As políticas para o mercado de trabalho concebidas para aumentar as competências e a empregabilidade devem ser ampliadas em parcerias com as empresas e almejar explicitamente a criação de empregos de qualidade. As políticas regionais e industriais que atualmente estão no centro dos incentivos tributários e subsídios ao investimento devem ser substituidas por serviços e facilidades empresariais especificamente adaptados, que maximizam a criação de empregos.
Os sistemas nacionais de inovação precisam ser redesenhados para orientar os investimentos em novas tecnologias de maneira que elas sejam sejam favoráveis à manutenção de empregos.

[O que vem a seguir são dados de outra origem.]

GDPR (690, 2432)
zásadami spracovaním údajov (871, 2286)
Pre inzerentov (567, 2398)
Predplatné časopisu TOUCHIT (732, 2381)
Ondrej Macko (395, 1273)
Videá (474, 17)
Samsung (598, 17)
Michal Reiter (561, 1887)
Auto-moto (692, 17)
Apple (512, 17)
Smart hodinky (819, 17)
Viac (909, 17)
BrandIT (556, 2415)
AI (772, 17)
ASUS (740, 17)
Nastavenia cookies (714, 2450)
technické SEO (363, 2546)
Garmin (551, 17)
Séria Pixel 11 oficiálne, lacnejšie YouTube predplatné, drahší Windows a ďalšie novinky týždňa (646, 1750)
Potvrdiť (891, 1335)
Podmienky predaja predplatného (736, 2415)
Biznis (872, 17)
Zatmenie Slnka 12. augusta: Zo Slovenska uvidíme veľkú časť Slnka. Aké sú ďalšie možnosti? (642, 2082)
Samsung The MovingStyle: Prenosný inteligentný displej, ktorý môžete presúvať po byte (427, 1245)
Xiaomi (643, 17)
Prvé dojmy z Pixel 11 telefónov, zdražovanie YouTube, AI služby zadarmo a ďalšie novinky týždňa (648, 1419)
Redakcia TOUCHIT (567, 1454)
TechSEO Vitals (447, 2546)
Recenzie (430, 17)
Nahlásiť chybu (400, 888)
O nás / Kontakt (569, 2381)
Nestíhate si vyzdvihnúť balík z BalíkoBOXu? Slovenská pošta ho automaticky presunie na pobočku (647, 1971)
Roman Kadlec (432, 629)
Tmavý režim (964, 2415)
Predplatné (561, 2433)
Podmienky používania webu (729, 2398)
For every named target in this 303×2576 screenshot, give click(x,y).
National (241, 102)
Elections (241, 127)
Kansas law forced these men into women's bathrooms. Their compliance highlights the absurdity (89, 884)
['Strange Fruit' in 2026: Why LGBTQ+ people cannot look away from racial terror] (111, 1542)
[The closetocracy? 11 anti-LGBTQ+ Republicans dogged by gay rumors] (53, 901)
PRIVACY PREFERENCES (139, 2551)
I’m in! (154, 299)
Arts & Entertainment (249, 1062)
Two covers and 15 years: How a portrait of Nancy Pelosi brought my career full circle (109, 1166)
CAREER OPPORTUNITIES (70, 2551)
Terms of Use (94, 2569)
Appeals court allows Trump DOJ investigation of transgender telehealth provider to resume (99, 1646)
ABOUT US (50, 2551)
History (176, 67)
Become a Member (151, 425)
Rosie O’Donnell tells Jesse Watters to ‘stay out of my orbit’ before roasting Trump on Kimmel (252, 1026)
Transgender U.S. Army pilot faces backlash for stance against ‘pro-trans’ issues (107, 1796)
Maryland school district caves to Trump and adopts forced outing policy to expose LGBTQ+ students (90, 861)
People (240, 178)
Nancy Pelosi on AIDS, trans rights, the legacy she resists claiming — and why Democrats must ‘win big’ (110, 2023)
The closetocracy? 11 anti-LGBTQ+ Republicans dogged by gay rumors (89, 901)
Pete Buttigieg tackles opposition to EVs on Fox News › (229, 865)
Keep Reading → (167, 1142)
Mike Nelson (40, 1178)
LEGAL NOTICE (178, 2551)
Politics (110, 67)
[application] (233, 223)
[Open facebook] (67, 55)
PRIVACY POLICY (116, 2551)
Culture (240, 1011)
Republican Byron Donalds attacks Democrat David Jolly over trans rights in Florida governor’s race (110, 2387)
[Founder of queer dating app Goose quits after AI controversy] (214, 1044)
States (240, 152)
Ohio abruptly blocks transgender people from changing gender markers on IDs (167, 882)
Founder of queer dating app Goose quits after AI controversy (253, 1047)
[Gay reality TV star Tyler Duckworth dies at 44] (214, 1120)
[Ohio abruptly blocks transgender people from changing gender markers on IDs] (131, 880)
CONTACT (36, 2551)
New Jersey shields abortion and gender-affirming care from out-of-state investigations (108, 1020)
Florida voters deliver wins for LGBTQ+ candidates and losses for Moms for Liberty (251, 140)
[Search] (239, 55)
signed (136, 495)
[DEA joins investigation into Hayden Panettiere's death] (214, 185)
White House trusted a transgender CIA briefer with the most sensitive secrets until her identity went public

As políticas para combater as mudanças climáticas, como o 'Green Deal' Europeu, precisam estar explicitamente conectadas à criação de empregos nas comunidades excluidas.
Uma nova ordem econômica requer um quid pro quo explícito entre a iniciativa privada e os poder público. Para prosperar, as empresas precisam de uma força de trabalho confiável e qualificada, boa infraestrutura, um ecosistema de fornecedores e colaboradores com acesso fácil à tecnologia e um regime de contratos e direitos de propriedade adequados. A maioria destes elementos são fornecidos pela ação pública e coletiva que é o lado da barganha do governo.
Por outro lado, os governos precisam que a iniciativa privada internalize as várias externalidades produzidas pelas suas decisões sobre o trabalho, o investimento e a inovação nas comunidades e sociedades. A iniciativa privada precisa cumprir com o seu lado da barganha - não como uma questão de responsabilidade social corporativa, mas como parte de um quadro regulatório e de governança explícito.
Mais que isso, a nova estratégia precisa abandonar a separação tradicional entre as políticas pró-crescimento e as políticas sociais. Um crescimento econômico mais rápido requer a difusão das novas tecnologias e oportunidades de produção entre as pequenas empresas e segmentos mais amplos da força de trablaho e não mantê-las reservadas a pequena elite. Melhores perspectivas de emprego reduzem a desigualdade e a insegurança econômica de maneira mais eficiente que a redistribuição fiscal sozinha. De maneira sucinta, as agendas de crescimento e social são dois lados da mesma moeda.